PPP Agro Advies heeft voor dit onderzoek verschillende metingen en berekeningen uitgevoerd bij melkveebedrijven uit de regio’s Krimpenerwaard en Schieland. Deze melkveebedrijven zijn deelnemer aan het project Deltaplan Agrarisch Waterbeheer (DAW).
Uitvoering van het onderzoek
Door middel van het wegen van het voer en het registreren van de melkproductie werd afgelopen stalseizoen bij 38 DAW-bedrijven de voerefficiëntie bepaald. Jurian Korevaar, adviseur management en strategie bij PPP Agro Advies, vergeleek de resultaten van de bedrijven. De bedrijven met een hoge voerefficiëntie (gemiddeld 1,50 kg meetmelk per kg droge stof) met het gemiddelde van alle bedrijven (gemiddelde voerefficiëntie 1,27 kg meetmelk per kg droge stof).
Meer melk
Op de meest efficiënte bedrijven namen de koeien iets meer voer, maar hiermee produceerden de koeien meer meetmelk. Het gaat hierbij om 33,6 kilo meetmelk, dat is ruim 5 kilo boven het gemiddelde. De meest efficiënte bedrijven voerden ongeveer een kilo extra krachtvoer per koe per dag. Maar door de veel hogere productie was de krachtvoergift per 100 kilo meetmelk zo’n 2 kilo lager dan gemiddeld (29,9 versus 32,0).
Efficiënte eiwitten
Het gemiddelde ruweiwitgehalte in het rantsoen week op de efficiënte bedrijven met 150 gram per kilo nauwelijks af van het gemiddelde. Het dve-gehalte in het rantsoen was met 83 gram dve per kilo ook nauwelijks hoger dan het gemiddelde van 81 gram dve/kilo ds. Groter zijn de verschillen in energiedichtheid tussen verschillende rantsoenen. De onderzochte bedrijven voerden gemiddeld een rantsoen met 962 vem per kilo ds. Op de efficiëntste bedrijven lag dit gemiddelde op 985 vem per kilo ds. Door de hogere energiedichtheid wordt het voereiwit op de efficiënte bedrijven beter benut. Het ureumgehalte was op deze bedrijven dan ook 2,5 punt lager dan gemiddeld.

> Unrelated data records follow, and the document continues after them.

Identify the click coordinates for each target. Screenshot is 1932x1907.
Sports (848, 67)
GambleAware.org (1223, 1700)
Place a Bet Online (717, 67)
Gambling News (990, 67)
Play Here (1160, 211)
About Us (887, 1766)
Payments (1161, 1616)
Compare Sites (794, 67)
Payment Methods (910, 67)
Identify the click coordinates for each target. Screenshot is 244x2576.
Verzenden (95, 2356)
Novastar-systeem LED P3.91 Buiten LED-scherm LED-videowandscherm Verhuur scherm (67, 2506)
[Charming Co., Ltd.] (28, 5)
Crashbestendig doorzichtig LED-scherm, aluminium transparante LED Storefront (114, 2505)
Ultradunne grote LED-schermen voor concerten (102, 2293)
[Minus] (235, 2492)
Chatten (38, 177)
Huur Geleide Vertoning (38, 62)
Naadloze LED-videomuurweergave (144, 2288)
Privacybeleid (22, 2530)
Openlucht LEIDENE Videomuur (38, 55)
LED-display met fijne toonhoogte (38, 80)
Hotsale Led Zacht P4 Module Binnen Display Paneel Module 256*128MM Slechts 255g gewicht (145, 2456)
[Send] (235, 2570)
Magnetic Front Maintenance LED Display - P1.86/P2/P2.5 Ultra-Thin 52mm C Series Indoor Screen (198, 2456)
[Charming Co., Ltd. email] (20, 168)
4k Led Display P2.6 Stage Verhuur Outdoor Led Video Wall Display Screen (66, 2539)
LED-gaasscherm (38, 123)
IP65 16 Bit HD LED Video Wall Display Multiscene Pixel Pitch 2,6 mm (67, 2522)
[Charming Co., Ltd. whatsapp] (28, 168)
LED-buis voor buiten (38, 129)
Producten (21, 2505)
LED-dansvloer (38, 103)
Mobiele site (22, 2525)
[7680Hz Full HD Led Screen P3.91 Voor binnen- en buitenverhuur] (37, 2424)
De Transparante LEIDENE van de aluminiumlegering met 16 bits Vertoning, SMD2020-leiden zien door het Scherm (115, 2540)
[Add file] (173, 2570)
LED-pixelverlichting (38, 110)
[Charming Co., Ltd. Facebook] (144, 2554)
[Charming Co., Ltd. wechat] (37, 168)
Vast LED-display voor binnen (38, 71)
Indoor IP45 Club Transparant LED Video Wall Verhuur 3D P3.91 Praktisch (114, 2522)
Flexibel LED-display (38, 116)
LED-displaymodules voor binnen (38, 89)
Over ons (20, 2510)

Meer vem in kuil- en krachtvoer
Een mogelijke verklaring voor het verschil in energiedichtheid tussen rantsoenen kan het lagere aandeel kuilgras zijn (63,5 procent tegenover 73,5 procent). Naast het lage aandeel kuilgras zou er dan ook een groter aandeel maïs aanwezig zijn. De meest efficiënte bedrijven voerden hiernaast ook nog extra krachtvoer met ongeveer 1100 vem. Echter zijn ook de graskuilen op efficiënte bedrijven energierijker dan gemiddeld.
Kwaliteit als prioriteit
"De sleutel voor een hoge voerefficiëntie is een rantsoen met voldoende energie", aldus Jurian Korevaar, adviseur management en strategie bij PPP Agro Advies. "De energiedichtheid verhogen kan door de krachtvoeraanvulling vooral te richten op energie en waar mogelijk een deel van de eiwitaanvulling in te wisselen voor energierijke krachtvoeders. Granen zijn bijvoorbeeld een prima aanvulling op grasrijke rantsoenen", legt hij uit. "Daarnaast is het winnen van goede, energierijke graskuilen van essentieel belang, zeker in grasrijke regio’s zoals de Krimpenerwaard. Als je veel melk uit ruwvoer wilt halen, dan moet het ruwvoer van topkwaliteit zijn", benadrukt de adviseur.